Marketing-tech company Nanigans is shopping its social ad business to advertising and marketing companies, according to industry sources.
The 9-year-old firm is one of Facebook’s oldest marketing partners. The firm has raised $32.9 million from investors including Avalon Ventures and Cheetah Mobile and primarily works with brands that manage their marketing and analytics in-house. Its site lists clients including Wayfair and Rue La La.
There are two sides to Nanigans’ business: An ad-buying arm that buys social media ads for brands and an ad retargeting side that competes with companies like Criteo and AdRoll. According to a former sales employee, more than 90% of Nanigans’ revenue comes from its work with Facebook.
Rumors have circled for at least two years that Nanigans is up for sale. However, an investor and two ad-tech execs — one with direct knowledge of the talks — told Business Insider that Nanigans is trying to sell the social arm of its business.
Business Insider also spoke with two former Nanigans employees, one who worked in sales and the other who worked in marketing in the past two years.
"The social part is where they have existing customers and where the loyalty was," said the former marketing employee. "They’ve had a hard time keeping longer-tenured employees there — it’s definitely accelerated over the past year."
Business Insider could not confirm if Nanigans has hired a banker or how far along the sale process is. Nanigans and Facebook declined to comment for this story.
According to data from LinkedIn, Nanigans’ staff has shrunk 30% to 102 employees over the past two years. The data also shows that the number of sales roles has decreased 33% while the number of business development jobs has increased 8% in the past year. Among the higher-ups who have left recently are long-time head of client services Suzanne Wong and marketing VP Ryan Kelly.
Matt Prohaska, CEO and principal of Prohaska Consulting, said he didn’t know if Nanigans was for sale but that likely buyers would be social publishers, and ad-tech companies that help advertisers and publishers buy and sell programmatic ads.
The investor speculated that the company would use the sale proceeds to build a business that helps marketers organize their data similar to LiveRamp.
Nanigans was one of the earliest third-party companies to pipe ads into the social platform. Nanigans was one of 16 firms that Facebook picked in 2012 to be part of its FBX ad network that shut down in 2016. Nanigans and other Facebook marketing partners build custom products for advertisers on top of Facebook’s API. Gaming company I Got Games, for example, worked with Nanigans to target app-install ads at specific audiences.
Advertisers typically spend an additional 3% to 5% of their ad budget to work with a marketing partner like Nanigans who knows the Facebook ropes, according to ad-tech and former employee sources. For example, an advertiser spending $1 million on a Facebook campaign would pay Nanigans an additional $30,000 to $50,000.

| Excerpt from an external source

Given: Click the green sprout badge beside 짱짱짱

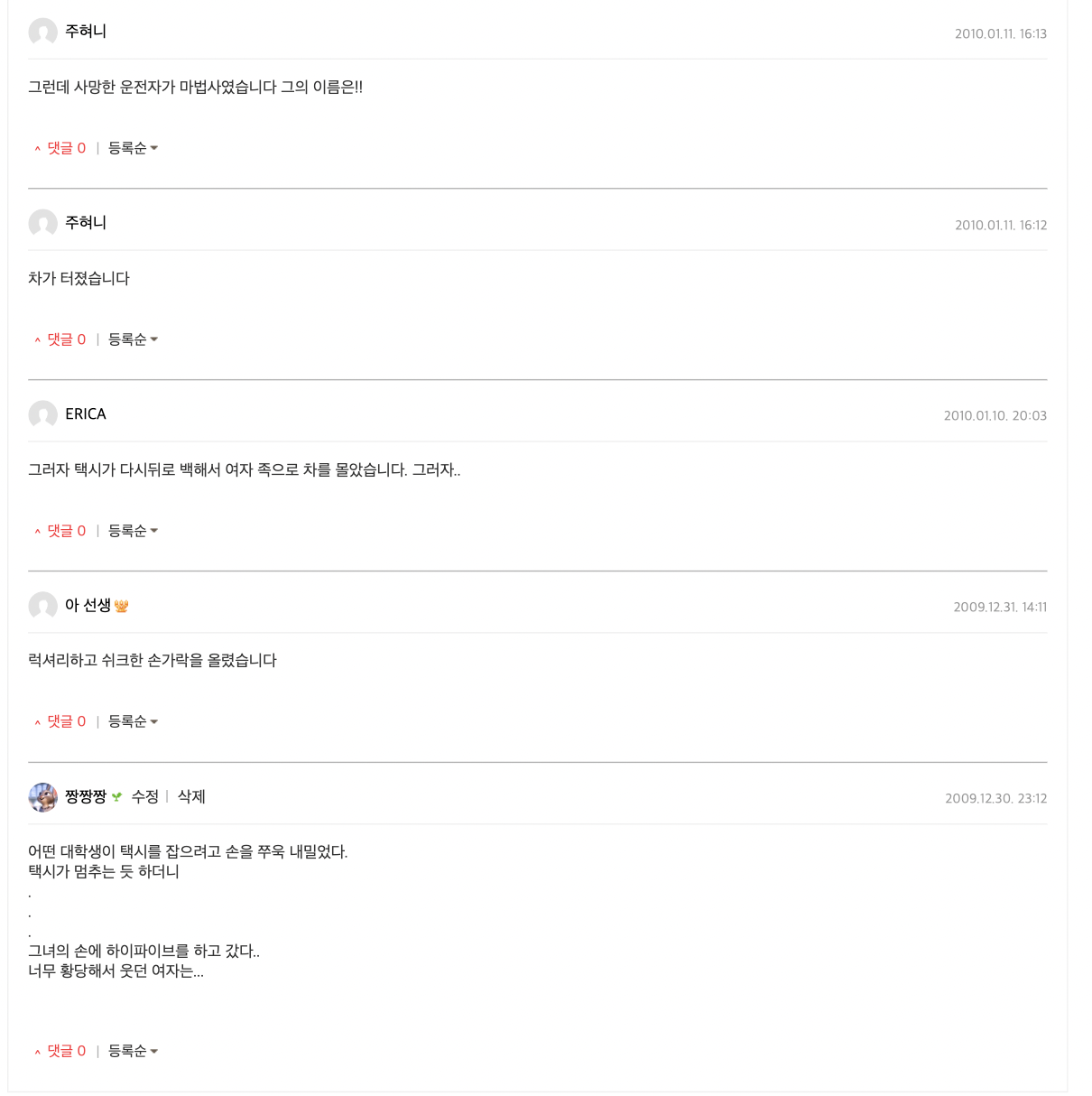Looking at the screenshot, I should point(116,798).
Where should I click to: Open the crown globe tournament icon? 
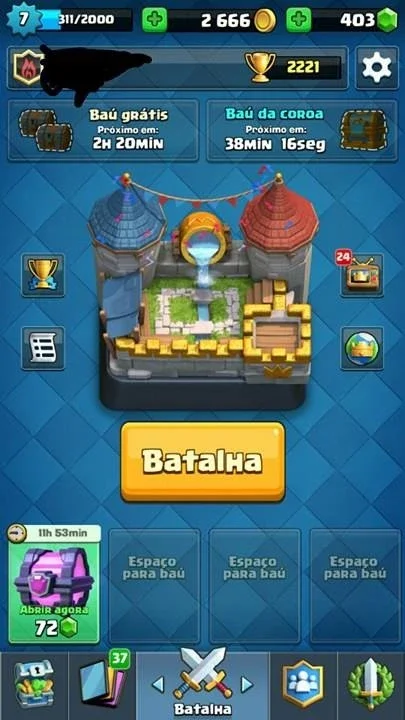click(x=362, y=348)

But with mounting data concerns, privacy scandals like Cambridge Analytica, and growing regulatory scrutiny, Facebook has pivoted to privacy and cut back on the amount of access ad-tech companies have to its platform.
Last year, it shut down a program called Partner Categories that allowed firms like Acxiom and Epsilon to create targeting audiences for big brands. More recently, Business Insider reported that marketing firm Hyp3r was kicked off of Facebook’s platform for scraping and storing data from Facebook-owned Instagram. Hyp3r contended that its practices did not violate Facebook’s rules because it used public data.
In the past couple years, Facebook also beefed up its own free, ad-buying software called Ads Manager, which put it in competition with Nanigans and other ad-tech companies like SocialCode, Kenshoo, and Adaptly that manage Facebook ad spend, sources said.
"Everyone wanted to get in bed with Facebook because Facebook was growing," said the same former Nanigans sales employee. "The market got very crowded, and I don’t think anyone realized how fast Facebook was going to develop their own free platform … everyone started fighting for scraps."
In particular, it became difficult for Nanigans to keep smaller advertisers on board, and both former Nanigans execs noticed an uptick in churn with clients.
"There was a realization that a social-only [business] — especially Facebook — wasn’t going to be realistic," said the former marketing employee.
Nanigans has tried to diversify its business to platforms like Twitter and retargeting software, although Twitter is better situated for branding campaigns than the performance campaigns that Facebook advertisers are accustomed to.
Nanigans’ competitors have also scrambled to diversify their revenue.
In December, Accenture Interactive acquired Nanigans’ competitor Adaptly, which helps brands buy ads across platforms like Facebook, Amazon, and Google. Adaptly is handling programmatic buying for some of Accenture’s clients like Sprint and Mazda.
SocialCode, meanwhile, has made inroads with Amazon. SocialCode is owned by The Graham Holdings Company, which also owns digital publisher Slate and educational service Kaplan. A year ago, SocialCode acquired Marketplace Strategy, an Amazon-focused marketing firm.